My Credo – Abortion Rights

With the death of Ruth Bader Ginsburg the most divisive element of this already divisive presidential election is likely to be the confirmation of Amy Coney Barrett to replace RBG on the Supreme Court. With Trump having nominated and the Republicans about to confirm such an ultra-conservative justice a seismic shift in the court’s judicial balance is virtually certain. Previous court rulings in the most immediate danger of reversal from this shift are the Affordable Care Act and Roe-v-Wade. I have already expressed my views about healthcare. Here I will just address the issue of abortion.

I am pro-life; I am also pro-choice. No, those are not contradictory positions. I believe civilized society should be aggressive in its legal and moral effort to protect human life from unnatural death, disease, hunger, abuse, and neglect. At the same time I think a woman and her partner should be able to decide when to have children and their right to choose to abort an unwanted pregnancy should be respected and memorialized in federal law. I admit I tend to be a bit philosophical on that subject since I don’t suffer from either religious or political dogma. I do agree, however, that democratic society must establish some rational guidelines and limitations on the exercise of abortion rights that balances the different and conflicting perspectives.

The limits on abortion in my judgment should be a function of social and medical needs combined with when a fetus becomes a viable live human. To me societal limitations should be a continuum – the closer to viability the more the rights shift from the woman to the potential child. No one would argue that a healthy new born baby is not a life to be protected. But what about the month before birth? Or three months before? When should society step in and say a fetus is an independent life that society must protect?

The issue is not whether human life should be sacred and protected. Virtually no rational person disagrees with that. The real rub comes over the concept of when life begins. But today there is no agreement among Americans on when that occurs. Is it at conception? At birth? When a fetus is viable outside the womb? Or some other milestone?

Leaders of the Evangelical Christian community as well as most Catholic leaders, though they seem less militant, consider abortion to be the murder of a human being any time after conception. They vehemently oppose the woman’s right to choose under almost any circumstance. Some more radical faith groups include rape and incest as unacceptable reasons for abortion. A few extremists even include the health and survival of the mother as inadequate criteria. They would leave it “in God’s hands” in every circumstance.

But women of childbearing age generally don’t seem to look at abortion in those terms.

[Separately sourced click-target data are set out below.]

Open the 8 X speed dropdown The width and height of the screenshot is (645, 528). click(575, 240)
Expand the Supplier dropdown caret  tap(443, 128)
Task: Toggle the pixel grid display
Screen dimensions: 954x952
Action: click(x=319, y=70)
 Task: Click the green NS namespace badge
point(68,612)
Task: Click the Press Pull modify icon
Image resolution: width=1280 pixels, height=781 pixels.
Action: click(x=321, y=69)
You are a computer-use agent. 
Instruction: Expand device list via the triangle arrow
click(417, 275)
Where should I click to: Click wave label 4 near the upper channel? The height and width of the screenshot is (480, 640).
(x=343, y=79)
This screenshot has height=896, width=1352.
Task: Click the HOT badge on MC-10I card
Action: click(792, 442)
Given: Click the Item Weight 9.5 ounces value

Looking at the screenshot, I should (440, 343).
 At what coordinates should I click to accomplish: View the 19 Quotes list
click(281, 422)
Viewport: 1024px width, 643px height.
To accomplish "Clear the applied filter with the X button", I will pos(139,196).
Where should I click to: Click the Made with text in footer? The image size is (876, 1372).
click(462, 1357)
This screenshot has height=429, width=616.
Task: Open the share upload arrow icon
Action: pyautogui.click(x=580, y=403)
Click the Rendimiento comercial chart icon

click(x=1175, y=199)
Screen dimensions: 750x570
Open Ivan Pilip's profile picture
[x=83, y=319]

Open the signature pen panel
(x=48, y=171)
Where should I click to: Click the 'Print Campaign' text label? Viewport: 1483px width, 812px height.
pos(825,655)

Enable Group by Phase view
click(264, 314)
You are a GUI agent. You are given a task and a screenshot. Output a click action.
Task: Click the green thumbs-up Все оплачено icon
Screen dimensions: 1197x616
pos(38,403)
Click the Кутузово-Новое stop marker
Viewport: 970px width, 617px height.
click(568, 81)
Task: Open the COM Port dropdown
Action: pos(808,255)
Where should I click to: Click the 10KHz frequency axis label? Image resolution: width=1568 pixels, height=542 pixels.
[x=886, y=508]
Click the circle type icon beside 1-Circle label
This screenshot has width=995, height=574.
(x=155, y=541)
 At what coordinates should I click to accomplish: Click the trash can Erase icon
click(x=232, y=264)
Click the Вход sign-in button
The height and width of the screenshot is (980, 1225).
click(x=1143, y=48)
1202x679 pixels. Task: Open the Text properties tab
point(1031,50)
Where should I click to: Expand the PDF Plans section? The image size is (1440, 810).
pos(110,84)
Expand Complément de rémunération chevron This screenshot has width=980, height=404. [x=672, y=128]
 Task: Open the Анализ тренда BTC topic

They don’t see abortion as taking a human life, at least not in the early stages of pregnancy. Most Americans believe that a woman should have the right to abort an unwanted pregnancy, especially if she and/or her partner do not have the maturity or means to provide adequately for the child. I agree with them.

I know there are sincere people of faith who believe that abortion is a sin and cannot condone it on religious grounds. I respect them and would gladly join with them in honest efforts to minimize the frequency of the procedure. To me that should be society’s goal, recognizing that we cannot eliminate it. However, even minimizing the incidence of abortion requires us to be realistic about what works and what does not. For example, we are not going to stop people of childbearing age from having sex, married or not, religious or not. Therefore we must accept that unwanted pregnancies will occur and that many women facing that situation will demand safe abortion services, regardless of religious, legal, or societal pressure. We are also not going to eliminate or even substantially reduce the incidence of abortion by making it against the law or forcing closure of clinics that provide family planning, contraceptives, and abortion services. Remember? We tried to outlaw alcohol once with disastrous results.

Such misguided attempts simply ignore reality and just drive abortions underground. In that scenario those with the financial means will continue to get the procedure from qualified medical professionals in states where it is legal; The only impact of taking away its federal legal status or making it particularly difficult will be on the poorer women and families with the least ability to afford the procedure or provide adequately for a child. They will either have babies that become a further burden on welfare systems or they will turn to back alley quacks with the attendant danger of infection and death.

The large majority of abortions today are preformed on poor and working class women. Therefore I would argue that making birth control information/education and contraceptives readily available (most likely free) to that population is critical. Of course I realize that requires faith communities to accept family planning and use of contraception as a reasonable compromise to reduce the incidence of abortion; that will be a hard sell and why I am not confident that we can make much progress. Regardless, I think that is the only viable approach to reducing abortions in the near term. That is also just the reverse of what many states are doing now. They are moving aggressively to find ways to circumvent the federal law and close family planning and women’s health clinics.

Over the longer term we need to implement strong comprehensive sex education programs in middle and high schools, including education in the use of contraceptives. Providing equally strong social and moral ethics training (but not religion-centric) ought to be a complementary program to maintain a realistic and balanced approach. In spite of the “horror” of teaching kids about sex in school that some faith communities may fear, if we want to reduce the incidence of abortion we must face reality. We need to make sure our young people enter adulthood with factual information about reproduction, including use of contraceptives, with which to make informed social and health decisions.

Education and contraception, both near and long term, seems to me to be the most responsible societal strategy if the goal is to reduce the incidence of abortion.